◆ TASK REQUIREMENTS ◆
Give back exactly the lines from the "Image resolution: width=1176" line to the final line of the records, and only those, minus any pictures.

**** RECORDS FOR THE TASK ****

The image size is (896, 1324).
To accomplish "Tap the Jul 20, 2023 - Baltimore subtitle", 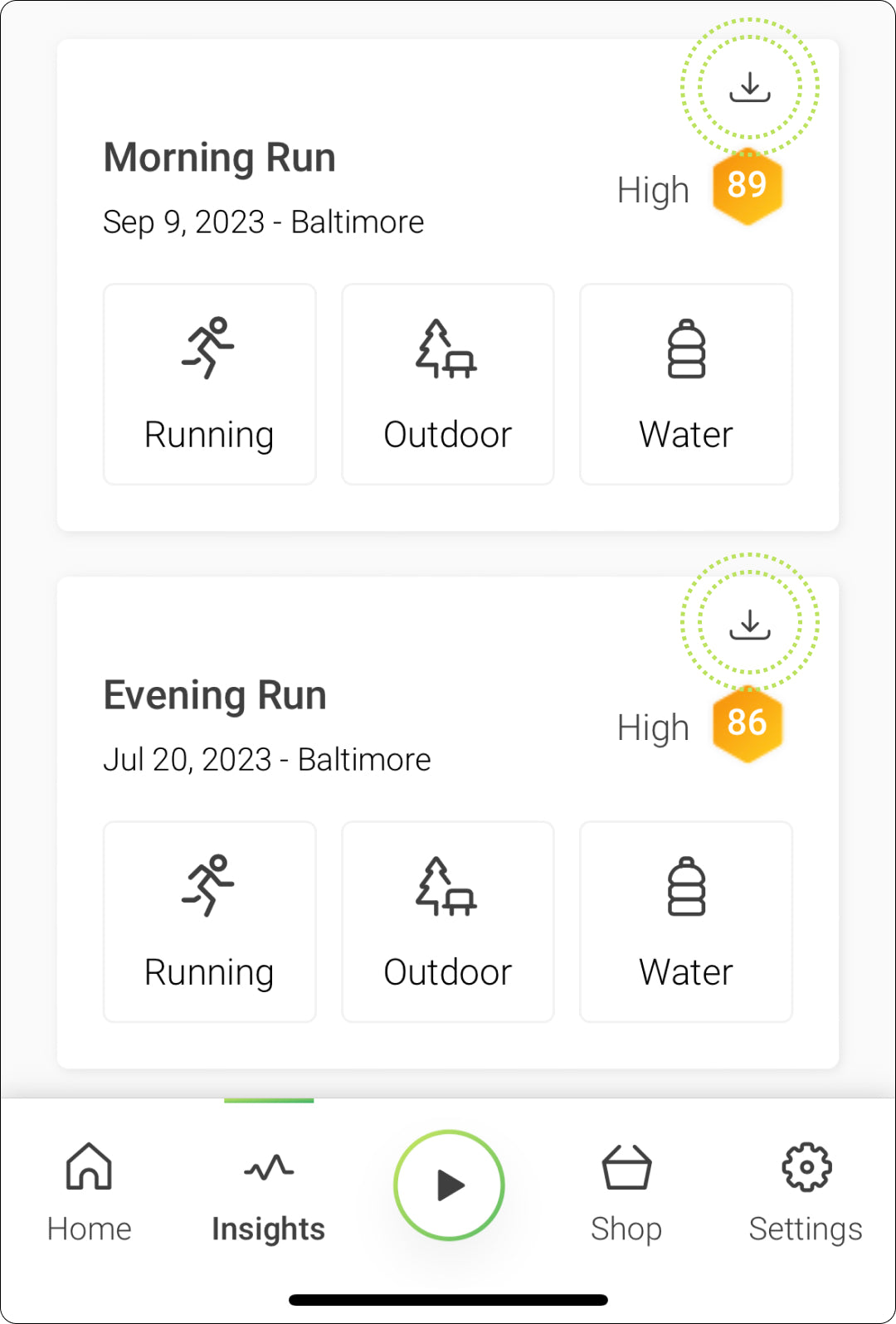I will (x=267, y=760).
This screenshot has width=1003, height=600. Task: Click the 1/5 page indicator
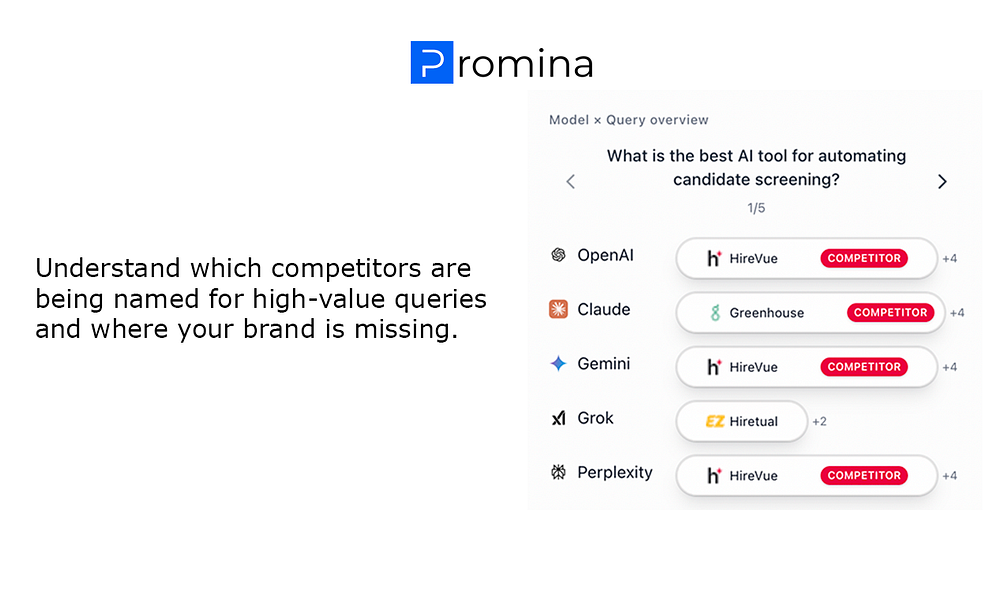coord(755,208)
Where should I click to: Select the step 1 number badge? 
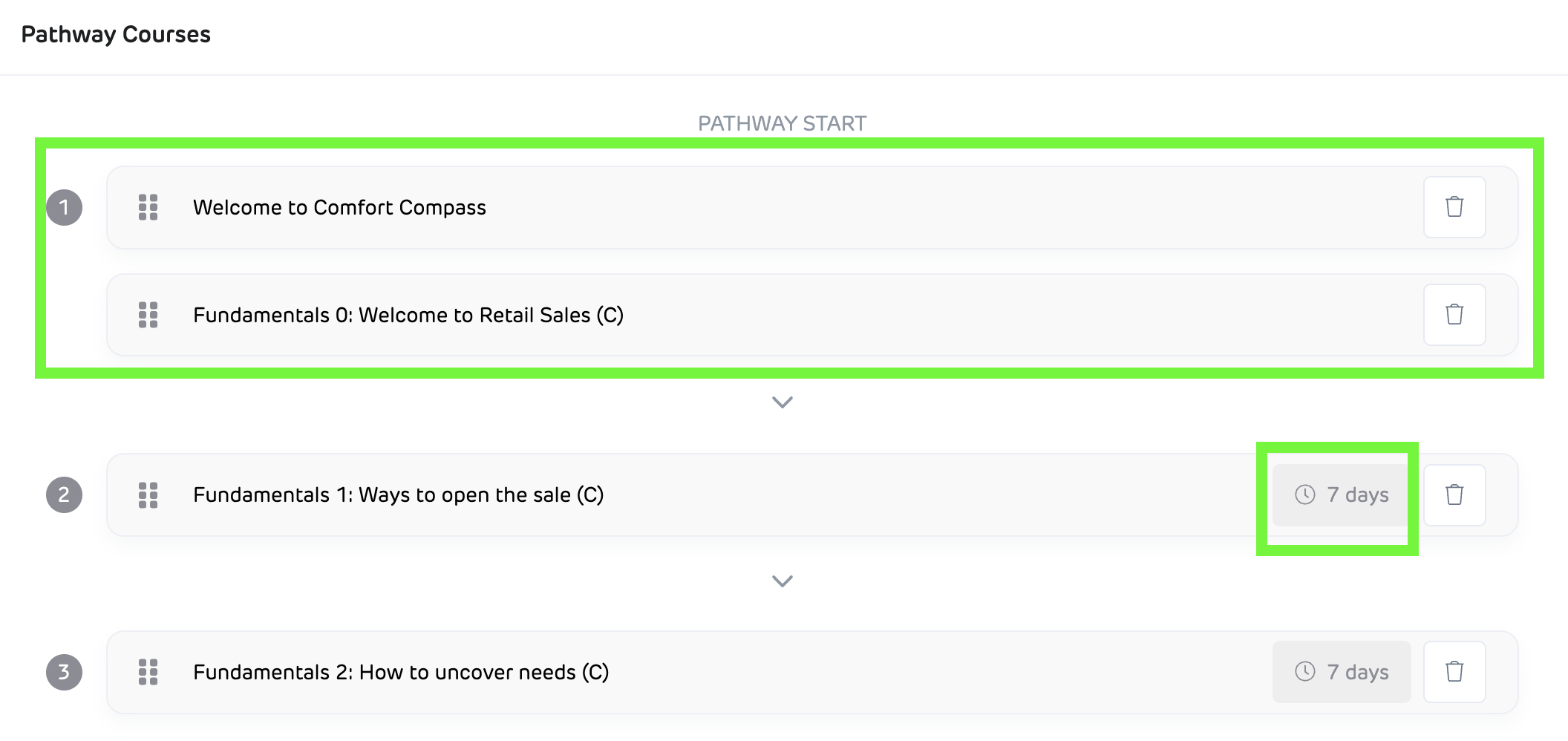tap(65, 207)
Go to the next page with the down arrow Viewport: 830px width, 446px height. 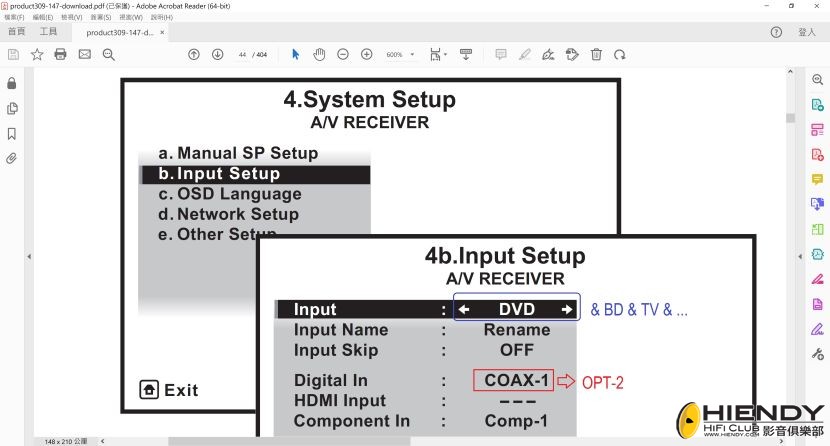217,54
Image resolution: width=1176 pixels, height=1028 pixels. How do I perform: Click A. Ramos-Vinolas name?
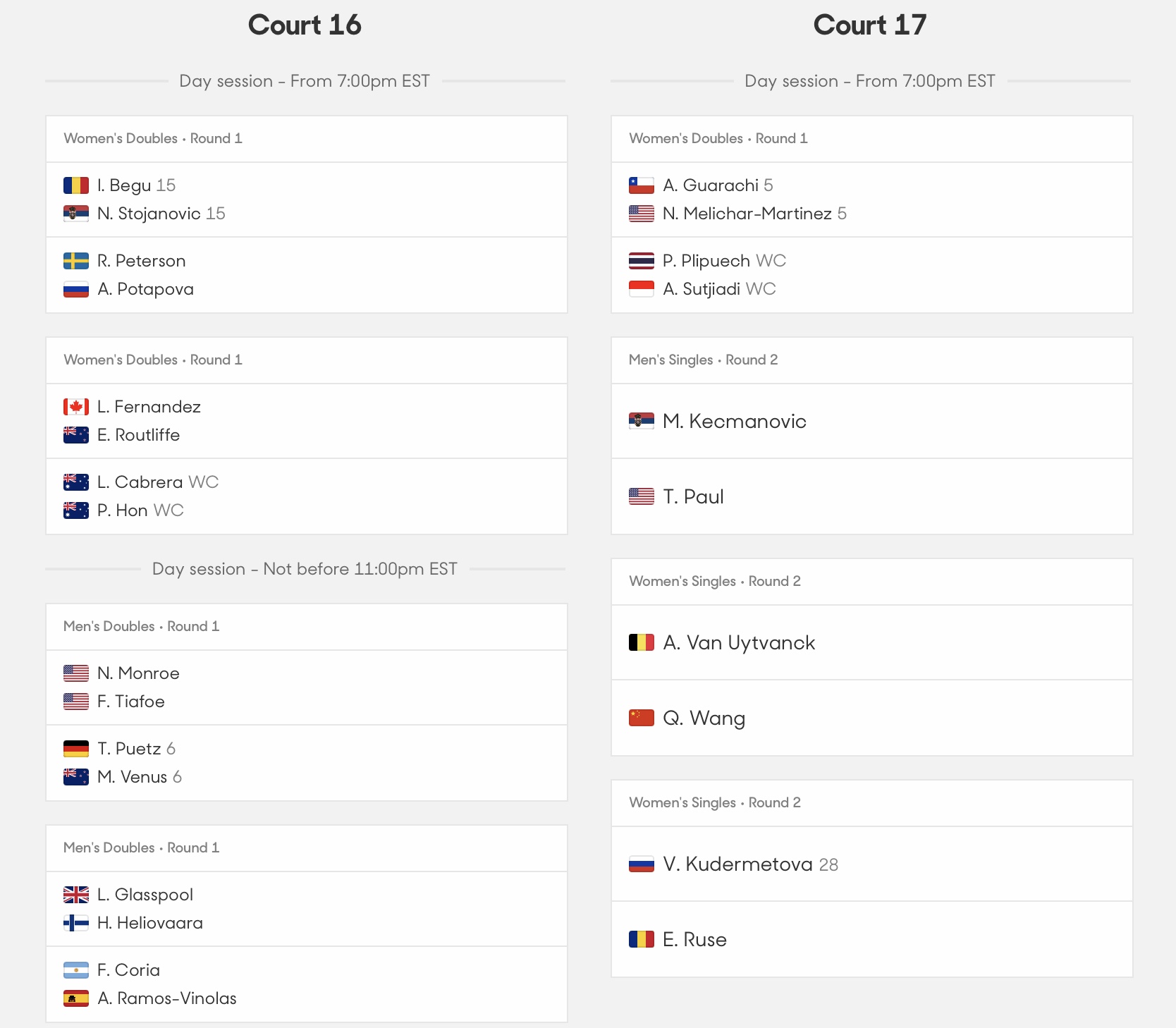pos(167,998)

****

◆ SOLUTION BELOW ◆
Image resolution: width=1176 pixels, height=1028 pixels. How do I perform: Click A. Ramos-Vinolas name?
pos(167,998)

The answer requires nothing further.